The latest directive from the Central Propaganda Bureau: “Standard copy on Liu Xiaobo winning the Nobel Peace Prize has been approved for distribution, but all media outlets are not allowed to publish it. This includes all print and online media.”
The Office of Information of the State Council has issued a directive regarding Liu Xiaobo winning the Nobel Peace Prize: Set into place the prohibited words on all micro-blogs; on-line forums, blogs and other interactive platforms are all forbidden from transmitting them. The Xinhua News Agency will shortly circulate copy.
In China, several political bodies are in charge of Internet content control.
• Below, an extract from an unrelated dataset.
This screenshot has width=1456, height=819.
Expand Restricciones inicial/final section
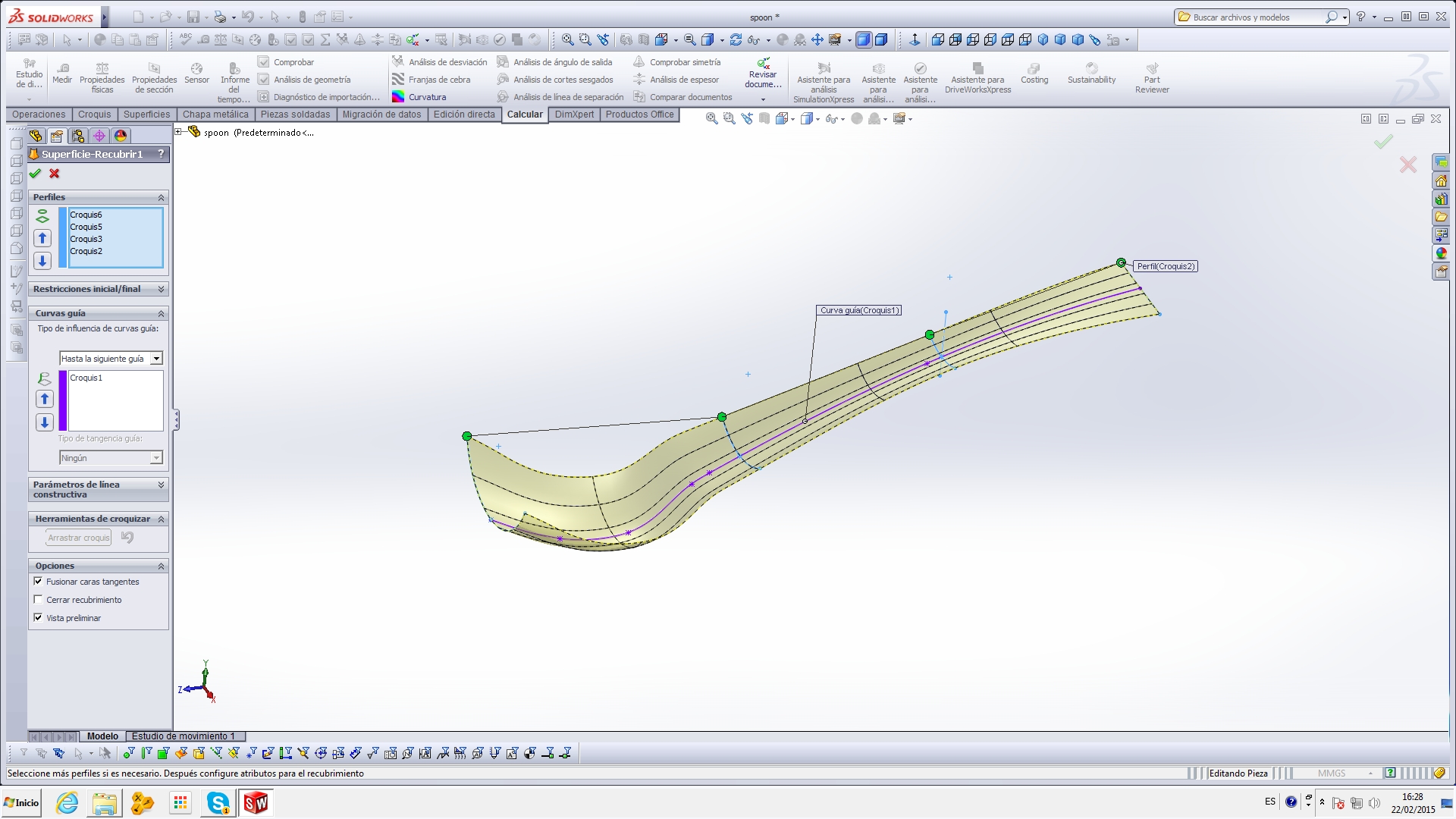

At the highest level, there is the Central Propaganda Department, which ensures that media and cultural content follows the official line as mandated by the CCP. Then there is the State Council Information Office (SCIO), which has established “Internet Affairs Bureau” to oversee all Websites that publish news, including the official sites of news organizations as well as independent sites that post news content.
This “Internet Affairs Bureau,” sent out very specific instructions to all large news websites daily, and often multiple times per day. Those instructions do not always mean that related contents are completely banned online, but they instruct websites to highlight or suppress certain type of opinions or information in a very detailed manner.
Chinese journalists and bloggers often refer to those instructions, as well as other type of censorship orders to media and websites, as “Directives from the Ministry of Truth.” TheMinistry of Truth (or Minitrue, in Newspeak) is one of the four ministries that govern Oceania in George Orwell’s novel Nineteen Eighty-Four. In the Chinese blogosphere, it is the online nickname for the Central Propaganda Department and generally speaking, all other subordinate propaganda agencies including Internet supervision departments.
Today, it’s been said that news does not break, it tweets. For the officials in the the Ministry of Truth, the news is that their supposedly confidential instructions get tweeted as well.